My Collezioni sportscoat (2008 purchase) is made by Conf. di Matelica SpA.


----------



## video2 (Feb 11, 2008)

What about Vestimenta? Giorgio Armani black label and Vestimenta Hilton line. Is the quality the same or not? I FOUND VESTIMENTA HILTON SOMMER WOOL JACKET (BROWN 3B) FOR 200 EUROS. IS THIS PRICE O.K.?


----------



## thefancyman (Apr 24, 2009)

video2 said:


> What about Vestimenta? Giorgio Armani black label and Vestimenta Hilton line. Is the quality the same or not? I FOUND VESTIMENTA HILTON SOMMER WOOL JACKET (BROWN 3B) FOR 200 EUROS. IS THIS PRICE O.K.?


The quality of Armani Black Label and Vestimenta's own line is very similar. They are both half-canvessed with a chest pieces and machine made. They are similar in drape and silhouette and made in the same factory. One major difference is fabric types. Armani uses a lot of synthetic bends and a wool crepe, but Vestimenta utilizes a worsted wool that is many times in the super 120s-140s. 200 euros seems a bit pricey for just a jacket but if you like it then go ahead and buy it. I know a suit retails for $800 in the US, or about 575 euros.


----------



## video2 (Feb 11, 2008)

thefancyman said:


> The quality of Armani Black Label and Vestimenta's own line is very similar. They are both half-canvessed with a chest pieces and machine made. They are similar in drape and silhouette and made in the same factory. One major difference is fabric types. Armani uses a lot of synthetic bends and a wool crepe, but Vestimenta utilizes a worsted wool that is many times in the super 120s-140s. 200 euros seems a bit pricey for just a jacket but if you like it then go ahead and buy it. I know a suit retails for $800 in the US, or about 575 euros.


Thank you


----------



## Jovan (Mar 7, 2006)

Both lines look utterly boring to me, personally. Way too expensive for what you get.


----------



## Scoundrel (Oct 30, 2007)

Apparently, brand name eludes you.

I denounce anyone who says they still manufacture baggy suits (unless bespoken).


----------



## Jovan (Mar 7, 2006)

No offence if you like them, but all I've seen from them recently (including the MTM worn by Bale in _The Dark Knight_) still conjures up images of Wall Street yuppies from the '80s, including some of the gaudy fabrics. I'm not saying their suits are still baggy, but they just don't look that special to me, especially at Mr. Armani's asking prices. I'd rather go to one of the other Italian makers.

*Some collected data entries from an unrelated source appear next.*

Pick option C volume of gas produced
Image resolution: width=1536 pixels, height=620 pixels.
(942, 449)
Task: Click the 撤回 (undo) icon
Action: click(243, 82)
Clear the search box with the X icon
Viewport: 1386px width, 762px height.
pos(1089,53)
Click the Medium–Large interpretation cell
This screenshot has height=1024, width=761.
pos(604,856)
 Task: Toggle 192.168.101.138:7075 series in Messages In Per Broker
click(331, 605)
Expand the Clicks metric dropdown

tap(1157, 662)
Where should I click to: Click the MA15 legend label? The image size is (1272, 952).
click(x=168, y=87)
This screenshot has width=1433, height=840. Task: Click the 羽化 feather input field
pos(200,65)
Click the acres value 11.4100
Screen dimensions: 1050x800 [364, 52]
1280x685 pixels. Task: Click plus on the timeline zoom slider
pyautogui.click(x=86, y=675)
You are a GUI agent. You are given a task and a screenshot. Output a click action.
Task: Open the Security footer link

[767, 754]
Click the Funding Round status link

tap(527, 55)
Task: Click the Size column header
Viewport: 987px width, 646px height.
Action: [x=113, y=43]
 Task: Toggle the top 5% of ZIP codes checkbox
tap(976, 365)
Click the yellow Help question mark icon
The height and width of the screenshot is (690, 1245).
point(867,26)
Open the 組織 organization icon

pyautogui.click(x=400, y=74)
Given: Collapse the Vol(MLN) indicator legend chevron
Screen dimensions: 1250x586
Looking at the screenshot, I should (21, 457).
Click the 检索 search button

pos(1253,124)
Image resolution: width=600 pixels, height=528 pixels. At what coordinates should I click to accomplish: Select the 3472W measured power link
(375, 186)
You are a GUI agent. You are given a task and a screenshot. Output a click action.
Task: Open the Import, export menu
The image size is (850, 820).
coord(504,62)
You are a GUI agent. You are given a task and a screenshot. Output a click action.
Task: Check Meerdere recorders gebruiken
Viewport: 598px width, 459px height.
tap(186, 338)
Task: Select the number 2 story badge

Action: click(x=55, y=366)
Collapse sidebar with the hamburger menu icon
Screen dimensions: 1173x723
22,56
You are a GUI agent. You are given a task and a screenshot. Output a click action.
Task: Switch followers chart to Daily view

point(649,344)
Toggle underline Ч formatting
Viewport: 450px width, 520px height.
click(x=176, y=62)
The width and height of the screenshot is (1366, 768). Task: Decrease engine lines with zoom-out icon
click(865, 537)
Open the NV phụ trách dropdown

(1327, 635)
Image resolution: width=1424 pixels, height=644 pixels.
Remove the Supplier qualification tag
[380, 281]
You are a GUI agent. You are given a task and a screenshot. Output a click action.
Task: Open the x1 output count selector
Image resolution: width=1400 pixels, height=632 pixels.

Just my opinion, nothing personal.


----------



## video2 (Feb 11, 2008)

Jovan said:


> No offence if you like them, but all I've seen from them recently (including the MTM worn by Bale in _The Dark Knight_) still conjures up images of Wall Street yuppies from the '80s, including some of the gaudy fabrics. I'm not saying their suits are still baggy, but they just don't look that special to me, especially at Mr. Armani's asking prices. I'd rather go to one of the other Italian makers.
> 
> Just my opinion, nothing personal.


I think that Pal Zileri or Corneliani (not talking about Brioni) is better then Armani, but sometimes I like to wear Armani. You know, to feel the difference :icon_smile_wink:


----------



## nolan50410 (Dec 5, 2006)

Jovan said:


> No offence if you like them, but all I've seen from them recently (including the MTM worn by Bale in _The Dark Knight_) still conjures up images of Wall Street yuppies from the '80s, including some of the gaudy fabrics. I'm not saying their suits are still baggy, but they just don't look that special to me, especially at Mr. Armani's asking prices. I'd rather go to one of the other Italian makers.
> 
> Just my opinion, nothing personal.


Man, those suits in Dark Knight were awful. I'll never understand how a billionaire playboy would have suits with 2 to 3 inches of collar gap.


----------



## video2 (Feb 11, 2008)

nolan50410 said:


> Man, those suits in Dark Knight were awful. I'll never understand how a billionaire playboy would have suits with 2 to 3 inches of collar gap.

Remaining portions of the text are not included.